Saudi Arabia Puts Condition for Investments: Asks India to Resolve Implementation of WCR

In a significant development, Saudi Arabia has made it clear that future investments in India’s refinery sector are contingent upon resolving the long-standing issues surrounding the West Coast Refinery (WCR) project. This condition was conveyed by Saudi officials to their Indian counterparts during discussions earlier this year.

The Background

The WCR, also known as the Ratnagiri Refinery & Petrochemicals project, was initiated in September 2017 as a joint venture between Bharat Petroleum Corporation Ltd (BPCL), Indian Oil Corporation (IOC), and Hindustan Petroleum Corporation Ltd (HPCL). Saudi Aramco, the state-run oil giant of Saudi Arabia, has committed to investing a staggering $50 billion into this 60-million-tonnes-per-annum project, which also includes a petrochemical facility.

However, the project has faced significant delays due to various challenges, particularly related to land acquisition and site suitability. Originally proposed to be located in Maharashtra’s Ratnagiri district, the project has seen its location and overall cost remain uncertain, with no final timeline established for its completion.

The Current Situation

In May 2024, a delegation from Oil & Natural Gas Corporation (ONGC) and BPCL visited Riyadh to propose two new refinery projects—one in Gujarat by ONGC and another in Andhra Pradesh by BPCL, both with a capacity of approximately 10 million tonnes each. These proposals were presented to Saudi Arabia’s Ministry of Energy and Saudi Aramco.

However, in June 2024, the Saudis informed India that the WCR project was a key priority for them and that no further discussions on the new refinery projects would take place until the WCR issues were resolved. This stance was further emphasized during discussions between Saudi Prime Minister Mohammed bin Salman (MBS) and Indian Prime Minister Narendra Modi during MBS’s state visit to India in September 2023. To address the pending issues, it was decided to establish a High-level Task Force (HLTF), which would adopt a top-down approach to resolve all the challenges, as several rounds of technical discussions had previously failed to yield significant results.

The Link to Double Taxation Avoidance Agreement (DTAA)

The resolution of the WCR project is also intricately linked to the Double Taxation Avoidance Agreement (DTAA) between Saudi Arabia and India. The Saudis have been pushing for tax exemptions on incomes derived from their substantial investments in India, seeking relief that would encompass all incomes derived by the state and its wholly-owned entities, including Saudi Aramco.

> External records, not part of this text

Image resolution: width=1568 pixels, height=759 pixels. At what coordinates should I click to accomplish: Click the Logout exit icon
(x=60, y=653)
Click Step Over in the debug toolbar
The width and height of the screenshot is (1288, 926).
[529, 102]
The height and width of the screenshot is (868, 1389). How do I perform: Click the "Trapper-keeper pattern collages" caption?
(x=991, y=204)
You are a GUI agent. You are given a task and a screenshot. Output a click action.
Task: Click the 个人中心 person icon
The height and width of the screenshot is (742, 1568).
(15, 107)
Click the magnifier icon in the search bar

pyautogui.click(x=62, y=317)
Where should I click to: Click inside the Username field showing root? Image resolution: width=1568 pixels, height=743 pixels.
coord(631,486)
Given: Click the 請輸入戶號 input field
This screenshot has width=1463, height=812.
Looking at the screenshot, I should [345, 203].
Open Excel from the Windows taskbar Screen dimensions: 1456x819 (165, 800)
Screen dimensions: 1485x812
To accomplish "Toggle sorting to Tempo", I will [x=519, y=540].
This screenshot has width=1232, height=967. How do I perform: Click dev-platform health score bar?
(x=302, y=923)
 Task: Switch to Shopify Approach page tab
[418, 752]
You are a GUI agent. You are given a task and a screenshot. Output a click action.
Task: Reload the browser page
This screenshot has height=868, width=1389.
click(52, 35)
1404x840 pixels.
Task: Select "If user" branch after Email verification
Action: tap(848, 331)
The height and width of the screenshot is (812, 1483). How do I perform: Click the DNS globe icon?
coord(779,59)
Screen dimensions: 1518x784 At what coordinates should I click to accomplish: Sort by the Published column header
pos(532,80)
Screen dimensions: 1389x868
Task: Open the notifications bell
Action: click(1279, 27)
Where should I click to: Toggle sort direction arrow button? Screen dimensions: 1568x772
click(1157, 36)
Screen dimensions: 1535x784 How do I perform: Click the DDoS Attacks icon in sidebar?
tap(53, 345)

India, on the other hand, has maintained that tax exemptions to sovereign entities can only be granted through domestic laws, such as Section 10 (23FE) of the Income Tax Act, rather than through the DTAA. Any other exemptions outside the scope of this section would require amendments to domestic laws.

Conclusion

The fate of Saudi Arabia’s future investments in India’s refinery sector hinges on the resolution of the WCR project. The establishment of the High-level Task Force marks a strategic step towards addressing the pending issues, but whether it will lead to a successful resolution remains to be seen. The ongoing discussions and negotiations will play a crucial role in determining the future of these significant investments.